Apparently, happiness has something to do with material wealth. Nevertheless, there is more to happiness than material wealth, and physical possessions are not even the most important factor to happiness, since they are only the visible part of happiness. Happiness is a feeling, and it is invisible. Due to this very reason, it is very difficult to study happiness. Scholars’ answers to this issue are, therefore, differing.


We might as well consider this issue from the opposite side, and ask what impedes happiness? Instead of pursuing happiness, we might as well eradicate the factors that impede happiness.


According to Maslow's Hierarchy of Needs, security is a fundamental need without which other needs are out of the question. In this regard, security is still an unresolved issue in the Chinese society. For the moment, security is at issue for different groups of people. The haves feel insecure with their life and property, and they are migrating to more secure countries; the have-nots are not able to defend themselves other than with violence when their safety is compromised, which leads to mass incidents. These two social phenomena are unique in China, which clearly highlights that the Chinese society is not safe. In order to make the Chinese people feel safe, more needs to be done to improve the security of the Chinese people’s lives and property.

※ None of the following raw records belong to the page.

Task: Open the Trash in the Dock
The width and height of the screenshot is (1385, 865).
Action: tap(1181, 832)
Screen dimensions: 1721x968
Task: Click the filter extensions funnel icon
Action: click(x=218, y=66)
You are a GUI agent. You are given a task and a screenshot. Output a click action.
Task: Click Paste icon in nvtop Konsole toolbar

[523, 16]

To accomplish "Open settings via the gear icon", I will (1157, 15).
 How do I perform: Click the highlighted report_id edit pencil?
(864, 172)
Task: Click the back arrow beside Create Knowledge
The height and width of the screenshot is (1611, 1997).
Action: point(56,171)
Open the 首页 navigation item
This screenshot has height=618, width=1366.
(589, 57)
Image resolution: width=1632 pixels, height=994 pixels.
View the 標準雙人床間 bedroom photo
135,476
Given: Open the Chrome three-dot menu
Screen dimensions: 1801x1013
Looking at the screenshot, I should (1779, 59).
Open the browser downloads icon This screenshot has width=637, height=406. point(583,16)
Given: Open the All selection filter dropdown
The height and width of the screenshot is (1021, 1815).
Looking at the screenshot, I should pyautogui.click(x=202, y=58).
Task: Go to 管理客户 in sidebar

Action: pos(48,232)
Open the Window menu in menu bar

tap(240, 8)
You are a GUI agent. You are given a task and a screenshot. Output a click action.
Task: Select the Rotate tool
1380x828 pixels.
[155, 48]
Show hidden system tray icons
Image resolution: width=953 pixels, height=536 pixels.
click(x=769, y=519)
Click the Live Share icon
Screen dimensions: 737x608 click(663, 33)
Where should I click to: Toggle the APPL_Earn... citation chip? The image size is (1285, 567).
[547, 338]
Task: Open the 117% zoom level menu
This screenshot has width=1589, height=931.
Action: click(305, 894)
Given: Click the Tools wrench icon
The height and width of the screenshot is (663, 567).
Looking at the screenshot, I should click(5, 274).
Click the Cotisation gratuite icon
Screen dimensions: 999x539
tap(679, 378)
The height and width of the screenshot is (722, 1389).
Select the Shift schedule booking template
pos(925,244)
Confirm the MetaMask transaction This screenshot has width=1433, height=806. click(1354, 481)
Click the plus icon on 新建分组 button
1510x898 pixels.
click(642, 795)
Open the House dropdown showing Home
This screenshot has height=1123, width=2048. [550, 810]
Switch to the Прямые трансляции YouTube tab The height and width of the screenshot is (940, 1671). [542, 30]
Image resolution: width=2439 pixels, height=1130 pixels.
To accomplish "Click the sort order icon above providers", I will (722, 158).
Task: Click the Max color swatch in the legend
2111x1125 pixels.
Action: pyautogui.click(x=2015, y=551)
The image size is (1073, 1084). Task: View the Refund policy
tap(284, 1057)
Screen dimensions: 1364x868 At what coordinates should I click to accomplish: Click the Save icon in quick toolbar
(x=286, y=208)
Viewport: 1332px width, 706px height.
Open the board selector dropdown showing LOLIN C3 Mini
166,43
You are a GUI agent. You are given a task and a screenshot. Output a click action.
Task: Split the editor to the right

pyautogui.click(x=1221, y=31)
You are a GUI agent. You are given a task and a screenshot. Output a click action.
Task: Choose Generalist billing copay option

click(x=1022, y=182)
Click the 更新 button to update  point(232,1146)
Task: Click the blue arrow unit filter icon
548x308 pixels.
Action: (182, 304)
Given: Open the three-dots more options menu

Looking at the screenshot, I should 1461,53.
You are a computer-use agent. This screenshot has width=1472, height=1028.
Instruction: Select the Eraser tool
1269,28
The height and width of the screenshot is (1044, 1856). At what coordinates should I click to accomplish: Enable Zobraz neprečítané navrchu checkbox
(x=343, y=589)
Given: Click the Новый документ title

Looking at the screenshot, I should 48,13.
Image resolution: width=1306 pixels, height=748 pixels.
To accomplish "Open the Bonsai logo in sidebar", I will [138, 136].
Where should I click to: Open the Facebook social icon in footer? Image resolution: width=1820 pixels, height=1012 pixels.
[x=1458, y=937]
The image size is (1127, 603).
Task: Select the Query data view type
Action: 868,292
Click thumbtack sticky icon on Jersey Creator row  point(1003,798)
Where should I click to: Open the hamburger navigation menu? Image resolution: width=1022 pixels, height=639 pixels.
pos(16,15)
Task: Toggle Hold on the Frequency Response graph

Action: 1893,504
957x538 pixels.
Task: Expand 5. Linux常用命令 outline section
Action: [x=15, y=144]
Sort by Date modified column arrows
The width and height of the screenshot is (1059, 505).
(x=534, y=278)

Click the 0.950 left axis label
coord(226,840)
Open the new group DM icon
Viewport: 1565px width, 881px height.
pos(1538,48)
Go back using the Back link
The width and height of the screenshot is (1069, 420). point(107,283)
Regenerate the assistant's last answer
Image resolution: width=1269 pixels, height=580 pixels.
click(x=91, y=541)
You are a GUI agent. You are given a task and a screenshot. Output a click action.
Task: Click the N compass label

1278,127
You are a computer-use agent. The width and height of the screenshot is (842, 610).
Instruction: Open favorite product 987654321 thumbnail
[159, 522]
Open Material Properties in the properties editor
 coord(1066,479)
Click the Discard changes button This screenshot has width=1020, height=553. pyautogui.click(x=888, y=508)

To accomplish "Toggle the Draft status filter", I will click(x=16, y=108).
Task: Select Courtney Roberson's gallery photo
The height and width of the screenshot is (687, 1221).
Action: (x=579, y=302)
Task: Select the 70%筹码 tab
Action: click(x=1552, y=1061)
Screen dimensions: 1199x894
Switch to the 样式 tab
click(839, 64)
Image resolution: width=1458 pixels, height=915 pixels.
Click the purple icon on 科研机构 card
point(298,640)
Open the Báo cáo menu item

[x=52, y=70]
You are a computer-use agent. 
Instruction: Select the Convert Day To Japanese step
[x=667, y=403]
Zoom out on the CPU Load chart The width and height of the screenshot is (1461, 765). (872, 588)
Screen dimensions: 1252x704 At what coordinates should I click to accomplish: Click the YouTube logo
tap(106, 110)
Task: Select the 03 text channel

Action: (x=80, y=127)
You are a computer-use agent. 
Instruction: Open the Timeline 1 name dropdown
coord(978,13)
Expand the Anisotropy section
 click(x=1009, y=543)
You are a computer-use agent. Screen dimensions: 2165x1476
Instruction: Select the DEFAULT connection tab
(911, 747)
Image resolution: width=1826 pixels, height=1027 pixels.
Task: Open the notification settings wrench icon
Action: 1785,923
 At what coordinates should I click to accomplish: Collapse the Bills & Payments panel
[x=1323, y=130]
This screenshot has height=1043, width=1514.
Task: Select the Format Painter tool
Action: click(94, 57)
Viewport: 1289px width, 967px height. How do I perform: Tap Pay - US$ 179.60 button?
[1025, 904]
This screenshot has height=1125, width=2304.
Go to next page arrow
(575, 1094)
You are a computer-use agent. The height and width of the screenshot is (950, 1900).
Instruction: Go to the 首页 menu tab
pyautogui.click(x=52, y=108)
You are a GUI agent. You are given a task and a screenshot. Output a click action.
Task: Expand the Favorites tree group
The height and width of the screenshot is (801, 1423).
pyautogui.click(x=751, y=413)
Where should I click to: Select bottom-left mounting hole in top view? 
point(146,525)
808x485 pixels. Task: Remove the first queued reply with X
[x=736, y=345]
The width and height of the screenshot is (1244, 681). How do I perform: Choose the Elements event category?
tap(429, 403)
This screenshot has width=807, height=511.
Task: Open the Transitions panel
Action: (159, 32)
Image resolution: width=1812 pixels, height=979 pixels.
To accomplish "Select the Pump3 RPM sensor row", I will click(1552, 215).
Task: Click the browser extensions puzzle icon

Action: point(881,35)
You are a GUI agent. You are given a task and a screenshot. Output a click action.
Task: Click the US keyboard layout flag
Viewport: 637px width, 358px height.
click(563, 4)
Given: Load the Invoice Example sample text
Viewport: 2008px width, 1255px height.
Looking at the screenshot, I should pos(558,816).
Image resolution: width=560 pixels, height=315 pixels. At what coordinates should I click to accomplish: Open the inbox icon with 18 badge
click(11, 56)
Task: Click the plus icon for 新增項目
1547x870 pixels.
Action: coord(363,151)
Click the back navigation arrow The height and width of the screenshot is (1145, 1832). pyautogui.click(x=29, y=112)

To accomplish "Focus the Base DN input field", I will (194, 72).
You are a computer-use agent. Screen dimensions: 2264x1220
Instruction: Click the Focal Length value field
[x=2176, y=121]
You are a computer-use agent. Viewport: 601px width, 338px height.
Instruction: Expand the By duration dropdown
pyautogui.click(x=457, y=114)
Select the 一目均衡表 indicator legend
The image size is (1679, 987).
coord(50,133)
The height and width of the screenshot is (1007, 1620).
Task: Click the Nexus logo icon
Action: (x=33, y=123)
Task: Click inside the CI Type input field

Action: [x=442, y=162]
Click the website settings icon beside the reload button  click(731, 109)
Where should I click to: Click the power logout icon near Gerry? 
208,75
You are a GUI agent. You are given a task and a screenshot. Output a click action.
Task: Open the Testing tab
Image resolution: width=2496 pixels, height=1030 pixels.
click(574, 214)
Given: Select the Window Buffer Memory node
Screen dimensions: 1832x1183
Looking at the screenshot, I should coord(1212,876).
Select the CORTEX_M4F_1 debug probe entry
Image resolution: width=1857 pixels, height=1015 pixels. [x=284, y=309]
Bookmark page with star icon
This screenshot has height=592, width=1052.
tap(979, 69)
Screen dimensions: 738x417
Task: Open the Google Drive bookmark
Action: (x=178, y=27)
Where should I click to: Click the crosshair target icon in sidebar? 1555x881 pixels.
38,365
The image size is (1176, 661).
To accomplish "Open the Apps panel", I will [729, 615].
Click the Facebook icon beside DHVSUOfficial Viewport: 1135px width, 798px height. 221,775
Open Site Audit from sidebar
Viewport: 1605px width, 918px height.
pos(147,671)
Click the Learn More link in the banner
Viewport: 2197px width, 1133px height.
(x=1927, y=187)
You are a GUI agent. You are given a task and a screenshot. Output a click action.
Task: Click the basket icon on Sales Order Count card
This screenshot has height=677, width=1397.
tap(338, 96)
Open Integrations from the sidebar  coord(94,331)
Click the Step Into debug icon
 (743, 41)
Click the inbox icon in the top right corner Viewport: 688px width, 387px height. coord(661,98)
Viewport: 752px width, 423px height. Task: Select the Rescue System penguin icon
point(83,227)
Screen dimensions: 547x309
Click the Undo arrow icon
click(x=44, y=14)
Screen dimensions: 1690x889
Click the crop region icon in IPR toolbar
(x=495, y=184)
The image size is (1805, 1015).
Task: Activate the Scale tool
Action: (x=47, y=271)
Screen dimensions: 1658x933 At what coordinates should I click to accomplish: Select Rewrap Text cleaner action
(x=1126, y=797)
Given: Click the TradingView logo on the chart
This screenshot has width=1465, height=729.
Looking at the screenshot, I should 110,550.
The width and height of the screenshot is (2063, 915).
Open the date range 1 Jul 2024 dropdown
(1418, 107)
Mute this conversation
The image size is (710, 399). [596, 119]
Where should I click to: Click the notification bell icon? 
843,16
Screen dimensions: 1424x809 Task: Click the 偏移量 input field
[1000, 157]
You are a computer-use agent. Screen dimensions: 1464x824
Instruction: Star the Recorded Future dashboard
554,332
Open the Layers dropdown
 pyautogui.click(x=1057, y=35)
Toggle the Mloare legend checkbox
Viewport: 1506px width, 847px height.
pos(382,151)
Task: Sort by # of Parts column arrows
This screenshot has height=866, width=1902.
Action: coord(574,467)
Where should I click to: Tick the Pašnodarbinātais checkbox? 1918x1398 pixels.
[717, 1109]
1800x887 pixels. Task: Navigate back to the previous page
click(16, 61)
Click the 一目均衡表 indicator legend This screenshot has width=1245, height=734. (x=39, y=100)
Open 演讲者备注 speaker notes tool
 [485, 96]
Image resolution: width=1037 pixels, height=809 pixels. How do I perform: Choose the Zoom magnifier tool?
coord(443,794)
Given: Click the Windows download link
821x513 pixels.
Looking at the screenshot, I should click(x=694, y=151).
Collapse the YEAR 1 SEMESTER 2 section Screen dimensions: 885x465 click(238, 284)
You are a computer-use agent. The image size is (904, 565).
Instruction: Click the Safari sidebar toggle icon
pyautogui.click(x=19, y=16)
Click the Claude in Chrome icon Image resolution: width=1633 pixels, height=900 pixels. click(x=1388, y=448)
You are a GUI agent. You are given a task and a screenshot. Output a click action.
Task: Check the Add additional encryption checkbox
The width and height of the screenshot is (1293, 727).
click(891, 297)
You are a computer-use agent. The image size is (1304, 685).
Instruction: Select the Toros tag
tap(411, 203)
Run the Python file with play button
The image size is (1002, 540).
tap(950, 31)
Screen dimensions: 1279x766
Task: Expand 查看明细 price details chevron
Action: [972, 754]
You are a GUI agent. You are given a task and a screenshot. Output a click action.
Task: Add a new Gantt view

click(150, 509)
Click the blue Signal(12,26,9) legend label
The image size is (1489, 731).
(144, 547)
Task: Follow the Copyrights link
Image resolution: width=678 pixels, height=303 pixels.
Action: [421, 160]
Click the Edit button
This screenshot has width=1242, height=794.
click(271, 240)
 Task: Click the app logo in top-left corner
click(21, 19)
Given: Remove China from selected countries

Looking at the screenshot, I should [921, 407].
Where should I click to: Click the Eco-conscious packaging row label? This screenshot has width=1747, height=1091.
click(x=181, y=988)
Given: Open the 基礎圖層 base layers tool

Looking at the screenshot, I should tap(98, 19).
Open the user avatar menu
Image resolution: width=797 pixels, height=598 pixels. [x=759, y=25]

How to guarantee the safety of people’s lives and property? We rely on the police, i.e., the public security authority, to guard us against thieves and robbers. Moreover, we should rely on laws, especially the constitution, to defend our life and property against the abuse of power by the government. However, it is in this regard that China needs to take more efforts. The privileged class abuse their power without being punished by law, which is commonly seen in China. For example, Mr. BO Xilai was a member of the Standing Committee of the Political Bureau of the Communist Party of China with many privileges, and his wife committed a felony of murdering a foreigner. This crime was covered up for several months and the final disclosure of this case was not by China’s own procuratorate or police, but by the interference of the US. It can be seen that even foreigners with special identity lack a sense of security in China, let alone common Chinese citizens.


Therefore, after the country has achieved tremendous progress in economic terms, the citizens’ security should be a priority for the government. The key to solving this issue is rule of law and constitutionalism. To our pity, the publicly campaigned goal of the government is still a well-off society, a goal of material wealth, instead of security. It is fair that having a well-off life out of poverty was a priority when the basic need of food and clothing was at issue. However, those who are in extreme poverty now are very few, while the majority of the population is the middle class who cares more about security rather than wealth or income. Therefore, it is time for the Chinese society to strive for security instead of generating more wealth.